Я был актером | страница 19
— Когда пройдет ваша молодость, когда вы убедитесь, что уже все достигнуто в вашей неповторимой жизни, вы будете искать друга. И, знаете, его будет не легко найти. Человек, доживающий свои дни, часто обременителен и всегда скучен. Даже если ему оказывают почет, то это почет его прошлому. Лишь сами вы будете любить себя до конца своих дней. И лишь один вечный друг останется к вам неизменен: это — книга.
Он вытянул из-под мышки и подержал передо мною, точно взвешивая, перекрещенную шнурком пачку книг.

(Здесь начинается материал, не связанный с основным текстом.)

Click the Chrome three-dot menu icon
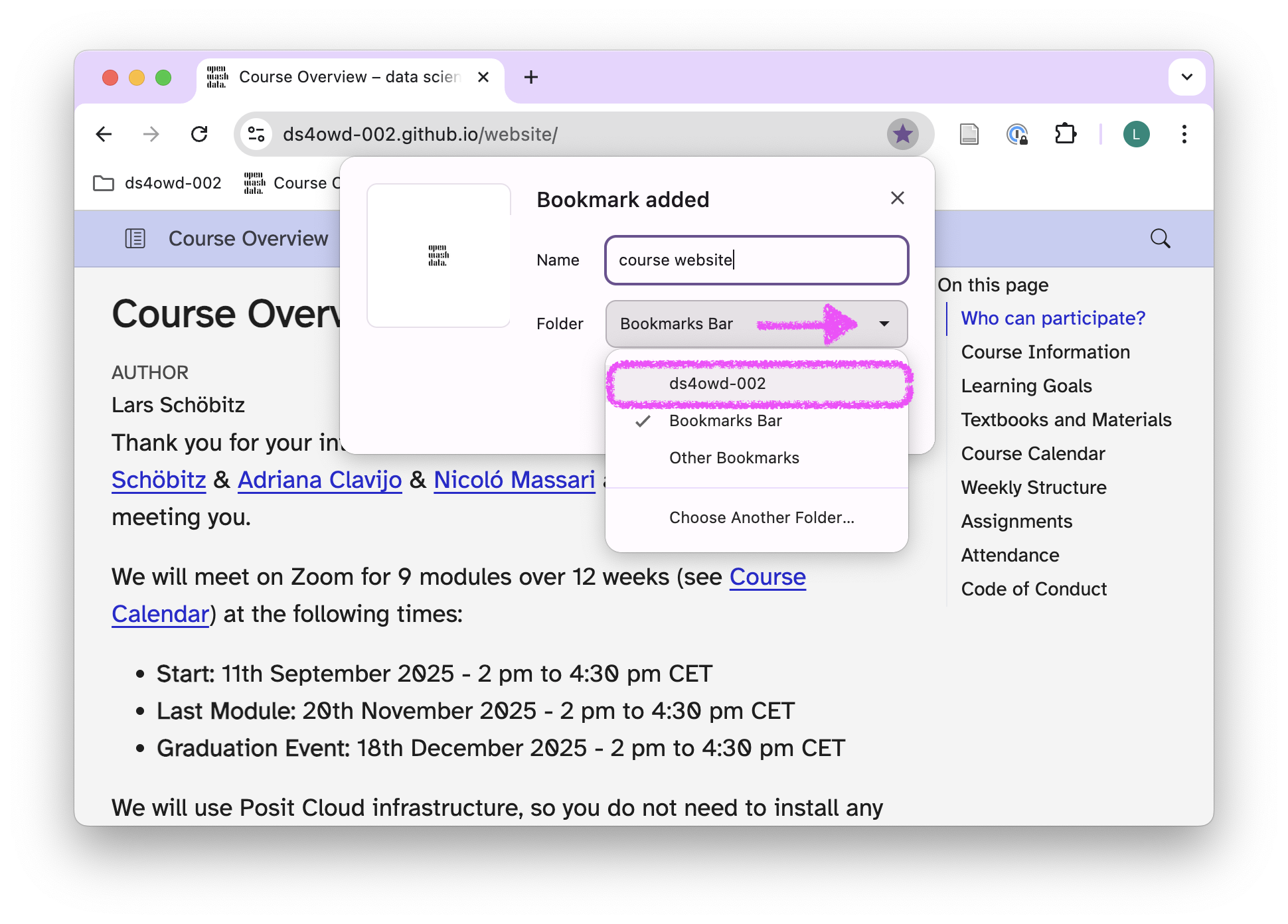This screenshot has width=1288, height=924. point(1184,135)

— Эгоизм — это священное чувство — уважается только книгой: она дает человеку право думать о ней свободно, по его произволу. Я ведь вам говорил, что моя настольная книга — «Единственный» Штирнера. У меня сегодня праздник: я достал издание «Единственного», напечатанное очень крупным шрифтом, для слепых. Я могу его читать сам, с увеличительным стеклом.
Я взглянул на Брейга. Глаза его с помутневшими темными зрачками, слезившиеся и сощуренные, показались мне раскосыми. Но я не почувствовал к нему сострадания. Я считал, что он должен жалеть меня, и мне захотелось оборвать его напыщенные речи.
— Сегодня вы открываете заглавную страницу вашей молодой жизни, продолжал Брейг.
— Никакой страницы я не открываю, — перебил я его. — Разве вы не слышите, что со мной?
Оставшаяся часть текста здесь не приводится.